While MP is geared more toward problems with
numeric variables (over reals and/or integers), CP is
mostly used for combinatorial optimization
problems (where some variables range over finite
domains), which are typical in applications for
planning and scheduling (IBM, 2013). For both MP
and CP, optimization modelling languages such as
OPL (IBM, 2011), AMPL (AMPL, 2013), and
GAMS (Boisvert, R.F., Howe, S.E., and Kahaner,
D.K. Kahaner, 1985), are used to formulate decision
variables, constraints and the objective function.

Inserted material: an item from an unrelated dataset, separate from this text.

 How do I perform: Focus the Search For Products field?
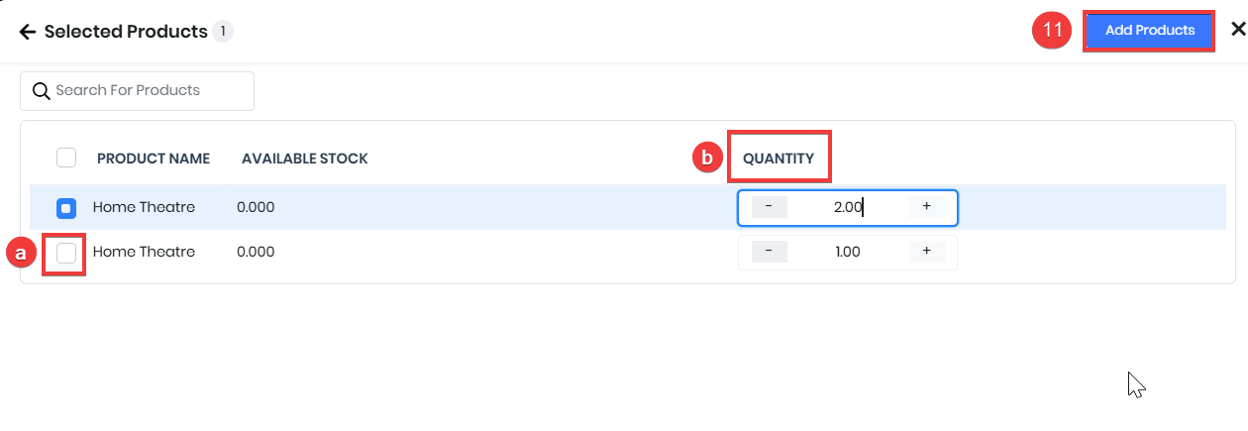click(x=137, y=90)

While MP and CP are most suitable technologies
for finding high-quality solutions to optimization
problems efficiently, the development of MP/CP
models requires significant effort and mathematical
expertise (in Operations Research) that most
database application developers and data analysts do
not have. Furthermore, the resulting models are
typically not modular, extensible or reusable.
On the other hand, to support descriptive (as
opposed to prescriptive) analytics tasks, database
query languages such as XQuery can be easily used,
which operates on XML (Extensible Markup
Language) data. XML, designed by the World Wide
Web Consortium (W3C), has become a standard for
data exchange between organizations (W3C, Jan.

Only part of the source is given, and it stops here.